Morì per l’infezione in ospedale: tre medici finiscono a processo

22 Maggio 2026

Il giudice scagiona altri tre colleghi. L’inchiesta sul decesso di un 74enne avvenuto al San Salvatore. Per la Procura, gli imputati ritardarono la terapia corretta limitandosi all’utilizzo di una pomata

L’AQUILA. Tre rinvii a giudizio e tre proscioglimenti. Li ha decisi, ieri, la giudice per le udienze preliminari, Jolanda Di Rosa, che ha così mandato a processo tre dei sei medici del reparto di neurologia del San Salvatore dell’Aquila, indagati per omicidio colposo in concorso a seguito della denuncia presentata dai familiari di Calvino Meco, il 74enne di Filetto deceduto nel settembre del 2023 all’ospedale San Salvatore dell’Aquila a causa di un’infezione da stafilococco, forse contratta solo dopo aver varcato la soglia di quella stessa struttura. Si tratta di Davide Cerone, Tommasina Russo e Luana Evangelista.

Prosciolti invece Rocco Totaro, Patrizia Sucapane e Francesca Pistoia. Con la Procura che contesta ai medici «negligenza, imprudenza e imperizia. La condotta degli imputati», recita infatti il capo d’imputazione, «non era stata esaustiva», dal momento che «sarebbe stato opportuno effettuare un approfondimento diagnostico a carico dell’arto superiore sinistro, quantomeno un’ecografia». Nel mirino ci sarebbe in particolare l’ago-cannula utilizzato per l’accesso venoso applicato al paziente in fase di ricovero.
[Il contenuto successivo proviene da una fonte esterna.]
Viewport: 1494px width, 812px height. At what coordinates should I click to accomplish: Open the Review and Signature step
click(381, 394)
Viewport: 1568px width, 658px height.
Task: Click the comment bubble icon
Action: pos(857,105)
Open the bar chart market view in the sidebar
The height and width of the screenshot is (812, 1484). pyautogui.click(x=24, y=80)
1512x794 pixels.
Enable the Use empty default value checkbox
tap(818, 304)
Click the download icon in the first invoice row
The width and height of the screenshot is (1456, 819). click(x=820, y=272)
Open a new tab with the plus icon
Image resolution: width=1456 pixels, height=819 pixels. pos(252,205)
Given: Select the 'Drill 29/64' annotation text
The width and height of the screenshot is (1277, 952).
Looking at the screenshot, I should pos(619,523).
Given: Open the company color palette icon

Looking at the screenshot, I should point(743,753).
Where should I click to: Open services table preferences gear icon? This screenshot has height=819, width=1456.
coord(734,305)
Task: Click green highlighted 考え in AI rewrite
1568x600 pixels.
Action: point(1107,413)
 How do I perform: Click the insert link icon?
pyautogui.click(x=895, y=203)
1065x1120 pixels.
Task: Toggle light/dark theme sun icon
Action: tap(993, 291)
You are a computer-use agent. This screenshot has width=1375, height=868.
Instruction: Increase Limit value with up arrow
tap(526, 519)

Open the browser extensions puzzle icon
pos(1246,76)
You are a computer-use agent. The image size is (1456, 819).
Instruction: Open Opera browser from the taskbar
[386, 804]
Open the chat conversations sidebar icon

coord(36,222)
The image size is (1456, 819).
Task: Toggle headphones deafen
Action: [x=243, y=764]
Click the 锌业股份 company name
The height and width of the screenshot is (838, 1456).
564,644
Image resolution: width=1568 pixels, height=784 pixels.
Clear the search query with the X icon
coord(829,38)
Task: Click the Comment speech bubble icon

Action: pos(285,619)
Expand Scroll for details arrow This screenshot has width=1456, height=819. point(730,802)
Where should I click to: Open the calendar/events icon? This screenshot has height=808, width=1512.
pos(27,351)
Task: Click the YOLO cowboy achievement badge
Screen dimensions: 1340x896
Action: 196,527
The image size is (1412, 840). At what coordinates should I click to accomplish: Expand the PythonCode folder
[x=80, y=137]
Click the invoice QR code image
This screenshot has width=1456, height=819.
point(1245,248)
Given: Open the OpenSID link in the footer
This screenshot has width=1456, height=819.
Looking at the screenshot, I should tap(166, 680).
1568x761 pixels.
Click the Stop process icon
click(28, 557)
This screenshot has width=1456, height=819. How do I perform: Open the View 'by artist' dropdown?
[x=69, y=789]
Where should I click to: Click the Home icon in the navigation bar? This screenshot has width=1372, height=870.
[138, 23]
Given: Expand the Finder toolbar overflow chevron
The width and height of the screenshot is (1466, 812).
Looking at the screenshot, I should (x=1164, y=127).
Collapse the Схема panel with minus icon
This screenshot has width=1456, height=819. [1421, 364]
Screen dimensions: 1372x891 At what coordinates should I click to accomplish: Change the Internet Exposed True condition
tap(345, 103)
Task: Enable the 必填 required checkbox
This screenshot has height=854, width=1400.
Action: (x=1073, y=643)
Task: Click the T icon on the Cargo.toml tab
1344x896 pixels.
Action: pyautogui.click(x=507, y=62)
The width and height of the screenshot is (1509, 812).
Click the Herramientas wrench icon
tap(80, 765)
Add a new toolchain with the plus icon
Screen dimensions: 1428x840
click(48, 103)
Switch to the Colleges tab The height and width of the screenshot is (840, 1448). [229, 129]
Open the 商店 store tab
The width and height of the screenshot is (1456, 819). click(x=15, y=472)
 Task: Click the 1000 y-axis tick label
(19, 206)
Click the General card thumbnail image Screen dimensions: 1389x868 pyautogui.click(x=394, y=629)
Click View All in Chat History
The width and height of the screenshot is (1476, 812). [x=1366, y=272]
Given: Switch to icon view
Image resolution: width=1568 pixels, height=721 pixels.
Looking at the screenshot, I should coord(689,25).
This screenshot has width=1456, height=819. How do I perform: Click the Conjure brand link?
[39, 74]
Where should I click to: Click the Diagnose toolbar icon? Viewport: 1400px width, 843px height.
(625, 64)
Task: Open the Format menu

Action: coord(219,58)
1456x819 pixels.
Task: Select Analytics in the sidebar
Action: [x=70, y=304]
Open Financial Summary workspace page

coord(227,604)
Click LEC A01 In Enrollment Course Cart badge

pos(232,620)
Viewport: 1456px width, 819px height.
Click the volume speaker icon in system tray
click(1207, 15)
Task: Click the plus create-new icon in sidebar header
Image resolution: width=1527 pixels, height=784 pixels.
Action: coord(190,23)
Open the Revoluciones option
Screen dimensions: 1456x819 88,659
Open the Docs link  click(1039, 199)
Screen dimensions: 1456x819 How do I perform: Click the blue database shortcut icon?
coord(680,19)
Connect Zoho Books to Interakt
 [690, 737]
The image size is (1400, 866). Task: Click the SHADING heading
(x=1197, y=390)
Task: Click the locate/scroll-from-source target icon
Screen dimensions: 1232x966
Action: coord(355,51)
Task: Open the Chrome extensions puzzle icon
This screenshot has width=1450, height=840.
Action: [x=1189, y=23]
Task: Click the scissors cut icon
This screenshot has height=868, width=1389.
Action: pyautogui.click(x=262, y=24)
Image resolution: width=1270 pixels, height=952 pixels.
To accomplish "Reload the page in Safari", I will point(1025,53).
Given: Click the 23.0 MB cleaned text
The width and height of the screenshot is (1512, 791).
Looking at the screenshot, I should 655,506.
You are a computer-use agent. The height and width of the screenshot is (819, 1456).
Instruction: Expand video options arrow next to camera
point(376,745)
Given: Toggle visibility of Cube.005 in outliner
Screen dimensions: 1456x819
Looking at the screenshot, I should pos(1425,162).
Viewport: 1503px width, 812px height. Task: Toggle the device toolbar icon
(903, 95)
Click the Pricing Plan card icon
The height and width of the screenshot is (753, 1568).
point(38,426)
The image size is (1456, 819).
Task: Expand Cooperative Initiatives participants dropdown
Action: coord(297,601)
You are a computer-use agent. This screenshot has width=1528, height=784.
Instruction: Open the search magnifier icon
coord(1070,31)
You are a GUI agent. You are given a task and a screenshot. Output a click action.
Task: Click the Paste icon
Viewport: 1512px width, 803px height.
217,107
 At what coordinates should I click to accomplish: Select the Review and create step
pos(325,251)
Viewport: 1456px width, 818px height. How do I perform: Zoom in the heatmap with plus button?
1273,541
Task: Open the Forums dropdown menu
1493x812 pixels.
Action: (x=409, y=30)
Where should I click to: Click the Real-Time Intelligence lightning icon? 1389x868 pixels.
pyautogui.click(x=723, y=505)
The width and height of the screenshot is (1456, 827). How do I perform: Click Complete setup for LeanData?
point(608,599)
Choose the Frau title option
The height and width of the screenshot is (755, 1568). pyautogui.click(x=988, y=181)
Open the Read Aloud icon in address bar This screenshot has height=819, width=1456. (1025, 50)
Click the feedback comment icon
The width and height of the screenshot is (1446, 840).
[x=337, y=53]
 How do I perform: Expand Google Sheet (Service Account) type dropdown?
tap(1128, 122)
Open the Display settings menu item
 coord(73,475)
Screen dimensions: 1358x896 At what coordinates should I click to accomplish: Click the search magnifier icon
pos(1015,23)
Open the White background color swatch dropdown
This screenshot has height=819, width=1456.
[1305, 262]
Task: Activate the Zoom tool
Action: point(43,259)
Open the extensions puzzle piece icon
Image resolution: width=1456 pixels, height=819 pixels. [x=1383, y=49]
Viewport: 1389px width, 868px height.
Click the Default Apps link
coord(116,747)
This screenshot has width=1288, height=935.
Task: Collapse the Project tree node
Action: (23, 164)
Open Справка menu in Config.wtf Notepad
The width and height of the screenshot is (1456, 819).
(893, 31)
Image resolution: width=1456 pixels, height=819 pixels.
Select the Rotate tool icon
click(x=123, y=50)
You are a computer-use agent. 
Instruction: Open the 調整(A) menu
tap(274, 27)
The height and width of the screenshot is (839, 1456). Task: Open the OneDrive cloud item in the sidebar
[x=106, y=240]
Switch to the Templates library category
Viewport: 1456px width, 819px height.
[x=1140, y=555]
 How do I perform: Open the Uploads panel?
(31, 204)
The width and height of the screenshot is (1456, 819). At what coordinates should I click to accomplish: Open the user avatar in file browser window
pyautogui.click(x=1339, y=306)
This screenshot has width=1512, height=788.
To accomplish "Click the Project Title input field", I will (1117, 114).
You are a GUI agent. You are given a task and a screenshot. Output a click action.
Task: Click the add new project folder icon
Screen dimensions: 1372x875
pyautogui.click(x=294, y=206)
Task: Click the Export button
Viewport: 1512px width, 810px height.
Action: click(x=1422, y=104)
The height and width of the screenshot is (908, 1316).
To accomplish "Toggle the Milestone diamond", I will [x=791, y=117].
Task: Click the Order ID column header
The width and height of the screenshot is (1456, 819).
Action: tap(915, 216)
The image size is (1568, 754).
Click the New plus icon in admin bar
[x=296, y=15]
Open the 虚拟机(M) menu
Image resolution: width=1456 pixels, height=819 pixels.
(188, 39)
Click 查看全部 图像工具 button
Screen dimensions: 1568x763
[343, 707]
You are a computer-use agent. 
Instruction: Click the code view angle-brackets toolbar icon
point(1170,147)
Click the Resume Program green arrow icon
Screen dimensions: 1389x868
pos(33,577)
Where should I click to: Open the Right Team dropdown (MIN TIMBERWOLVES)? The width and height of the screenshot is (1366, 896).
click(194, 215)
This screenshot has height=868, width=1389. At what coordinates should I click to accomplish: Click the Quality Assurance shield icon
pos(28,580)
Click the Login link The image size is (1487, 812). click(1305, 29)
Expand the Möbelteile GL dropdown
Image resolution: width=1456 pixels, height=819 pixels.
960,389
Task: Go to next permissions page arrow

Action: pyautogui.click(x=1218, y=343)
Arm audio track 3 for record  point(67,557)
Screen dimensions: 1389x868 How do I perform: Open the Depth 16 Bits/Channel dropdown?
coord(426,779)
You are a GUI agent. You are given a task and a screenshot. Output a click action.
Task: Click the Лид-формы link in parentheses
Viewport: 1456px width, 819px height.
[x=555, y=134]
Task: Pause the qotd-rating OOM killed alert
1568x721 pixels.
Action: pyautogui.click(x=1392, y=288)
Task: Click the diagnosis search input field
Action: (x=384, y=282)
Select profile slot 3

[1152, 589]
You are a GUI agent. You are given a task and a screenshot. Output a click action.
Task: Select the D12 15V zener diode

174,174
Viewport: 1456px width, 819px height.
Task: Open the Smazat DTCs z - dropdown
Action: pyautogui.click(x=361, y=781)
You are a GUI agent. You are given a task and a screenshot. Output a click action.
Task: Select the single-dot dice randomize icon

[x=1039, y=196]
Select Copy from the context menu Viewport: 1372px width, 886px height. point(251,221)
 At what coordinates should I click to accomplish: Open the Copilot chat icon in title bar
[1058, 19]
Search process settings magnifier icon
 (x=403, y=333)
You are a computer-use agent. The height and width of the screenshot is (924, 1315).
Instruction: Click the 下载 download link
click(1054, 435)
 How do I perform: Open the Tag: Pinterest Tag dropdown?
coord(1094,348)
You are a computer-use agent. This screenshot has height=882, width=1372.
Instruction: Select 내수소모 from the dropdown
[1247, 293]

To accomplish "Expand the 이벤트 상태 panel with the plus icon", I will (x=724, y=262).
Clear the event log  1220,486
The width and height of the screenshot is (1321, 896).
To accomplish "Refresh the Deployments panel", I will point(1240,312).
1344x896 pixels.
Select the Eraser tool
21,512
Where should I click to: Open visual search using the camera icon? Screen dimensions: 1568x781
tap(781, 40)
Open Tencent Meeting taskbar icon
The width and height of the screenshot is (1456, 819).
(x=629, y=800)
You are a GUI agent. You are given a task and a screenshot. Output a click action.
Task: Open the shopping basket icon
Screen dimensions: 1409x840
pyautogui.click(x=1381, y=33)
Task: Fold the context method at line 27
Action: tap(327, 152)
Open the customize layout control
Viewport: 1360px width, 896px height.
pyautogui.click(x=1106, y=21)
Il sospetto degli inquirenti è che la fascite necrotizzante che ha portato al decesso del 74enne, abbia innescato la sepsi poi risultata fatale proprio a partire dalle operazioni di incannulamento, con il polso del paziente descritto come «localmente arrossato, dolente e caldo al termotatto». Una condizione che, secondo l’accusa, sarebbe stata trattata con una semplice terapia antibiotica in crema, in luogo di una terapia adeguata, somministrata invece in ritardo. Nella vicenda c’era stata una precedente richiesta di archiviazione del pubblico ministero, Guido Cocco, rigettata però dal giudice Marco Billi. I familiari del 74enne, costituitisi parte civile, sono tutti rappresentati dall’avvocato Maria Teresa Di Rocco. Il processo comincerà il 5 novembre.